About this task =>
Give back all of the records, exactly and completely.

** Exercise input follows **

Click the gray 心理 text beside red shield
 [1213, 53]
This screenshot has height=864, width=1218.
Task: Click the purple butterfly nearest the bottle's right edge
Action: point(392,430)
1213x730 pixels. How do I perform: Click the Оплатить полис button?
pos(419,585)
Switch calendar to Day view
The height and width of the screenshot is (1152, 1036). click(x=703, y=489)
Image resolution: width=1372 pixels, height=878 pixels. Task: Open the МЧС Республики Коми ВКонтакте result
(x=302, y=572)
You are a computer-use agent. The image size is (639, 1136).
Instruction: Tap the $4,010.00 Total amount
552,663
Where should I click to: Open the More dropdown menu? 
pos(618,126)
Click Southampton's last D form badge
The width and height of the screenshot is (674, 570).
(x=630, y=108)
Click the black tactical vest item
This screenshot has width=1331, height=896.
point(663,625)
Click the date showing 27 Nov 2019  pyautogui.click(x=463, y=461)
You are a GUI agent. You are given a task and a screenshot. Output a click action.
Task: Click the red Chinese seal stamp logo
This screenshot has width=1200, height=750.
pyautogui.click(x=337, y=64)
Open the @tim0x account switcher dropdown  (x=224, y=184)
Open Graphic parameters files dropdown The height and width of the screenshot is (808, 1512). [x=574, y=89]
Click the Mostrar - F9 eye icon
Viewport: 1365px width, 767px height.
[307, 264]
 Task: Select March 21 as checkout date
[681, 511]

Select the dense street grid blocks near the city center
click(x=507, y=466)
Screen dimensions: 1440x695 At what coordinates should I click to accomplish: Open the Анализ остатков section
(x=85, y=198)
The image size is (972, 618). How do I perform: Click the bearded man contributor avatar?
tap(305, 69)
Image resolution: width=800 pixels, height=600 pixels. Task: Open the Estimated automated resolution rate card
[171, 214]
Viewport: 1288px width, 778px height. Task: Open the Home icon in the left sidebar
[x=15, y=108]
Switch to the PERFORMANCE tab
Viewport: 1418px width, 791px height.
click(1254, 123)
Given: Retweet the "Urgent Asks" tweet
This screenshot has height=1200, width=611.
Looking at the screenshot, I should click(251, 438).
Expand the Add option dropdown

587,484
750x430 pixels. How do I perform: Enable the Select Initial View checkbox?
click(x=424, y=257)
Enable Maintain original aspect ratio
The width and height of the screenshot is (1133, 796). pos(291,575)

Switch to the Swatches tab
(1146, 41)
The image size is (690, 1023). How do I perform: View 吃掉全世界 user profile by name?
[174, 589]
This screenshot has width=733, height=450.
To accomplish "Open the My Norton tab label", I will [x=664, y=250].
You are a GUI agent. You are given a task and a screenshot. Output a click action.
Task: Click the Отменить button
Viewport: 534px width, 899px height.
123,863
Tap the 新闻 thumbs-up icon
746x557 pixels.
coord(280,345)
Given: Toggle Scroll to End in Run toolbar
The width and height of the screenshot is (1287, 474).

** End of Exercise input **

Finished task =>
Click the gray 心理 text beside red shield
 [1213, 53]
This screenshot has height=864, width=1218.
Task: Click the purple butterfly nearest the bottle's right edge
Action: point(392,430)
1213x730 pixels. How do I perform: Click the Оплатить полис button?
pos(419,585)
Switch calendar to Day view
The height and width of the screenshot is (1152, 1036). click(x=703, y=489)
Image resolution: width=1372 pixels, height=878 pixels. Task: Open the МЧС Республики Коми ВКонтакте result
(x=302, y=572)
You are a computer-use agent. The image size is (639, 1136).
Instruction: Tap the $4,010.00 Total amount
552,663
Where should I click to: Open the More dropdown menu? 
pos(618,126)
Click Southampton's last D form badge
The width and height of the screenshot is (674, 570).
(x=630, y=108)
Click the black tactical vest item
This screenshot has width=1331, height=896.
point(663,625)
Click the date showing 27 Nov 2019  pyautogui.click(x=463, y=461)
You are a GUI agent. You are given a task and a screenshot. Output a click action.
Task: Click the red Chinese seal stamp logo
This screenshot has width=1200, height=750.
pyautogui.click(x=337, y=64)
Open the @tim0x account switcher dropdown  (x=224, y=184)
Open Graphic parameters files dropdown The height and width of the screenshot is (808, 1512). [x=574, y=89]
Click the Mostrar - F9 eye icon
Viewport: 1365px width, 767px height.
[307, 264]
 Task: Select March 21 as checkout date
[681, 511]

Select the dense street grid blocks near the city center
click(x=507, y=466)
Screen dimensions: 1440x695 At what coordinates should I click to accomplish: Open the Анализ остатков section
(x=85, y=198)
The image size is (972, 618). How do I perform: Click the bearded man contributor avatar?
tap(305, 69)
Image resolution: width=800 pixels, height=600 pixels. Task: Open the Estimated automated resolution rate card
[171, 214]
Viewport: 1288px width, 778px height. Task: Open the Home icon in the left sidebar
[x=15, y=108]
Switch to the PERFORMANCE tab
Viewport: 1418px width, 791px height.
click(1254, 123)
Given: Retweet the "Urgent Asks" tweet
This screenshot has height=1200, width=611.
Looking at the screenshot, I should click(251, 438).
Expand the Add option dropdown

587,484
750x430 pixels. How do I perform: Enable the Select Initial View checkbox?
click(x=424, y=257)
Enable Maintain original aspect ratio
The width and height of the screenshot is (1133, 796). pos(291,575)

Switch to the Swatches tab
(1146, 41)
The image size is (690, 1023). How do I perform: View 吃掉全世界 user profile by name?
[174, 589]
This screenshot has width=733, height=450.
To accomplish "Open the My Norton tab label", I will [x=664, y=250].
You are a GUI agent. You are given a task and a screenshot. Output a click action.
Task: Click the Отменить button
Viewport: 534px width, 899px height.
123,863
Tap the 新闻 thumbs-up icon
746x557 pixels.
coord(280,345)
Given: Toggle Scroll to End in Run toolbar
The width and height of the screenshot is (1287, 474).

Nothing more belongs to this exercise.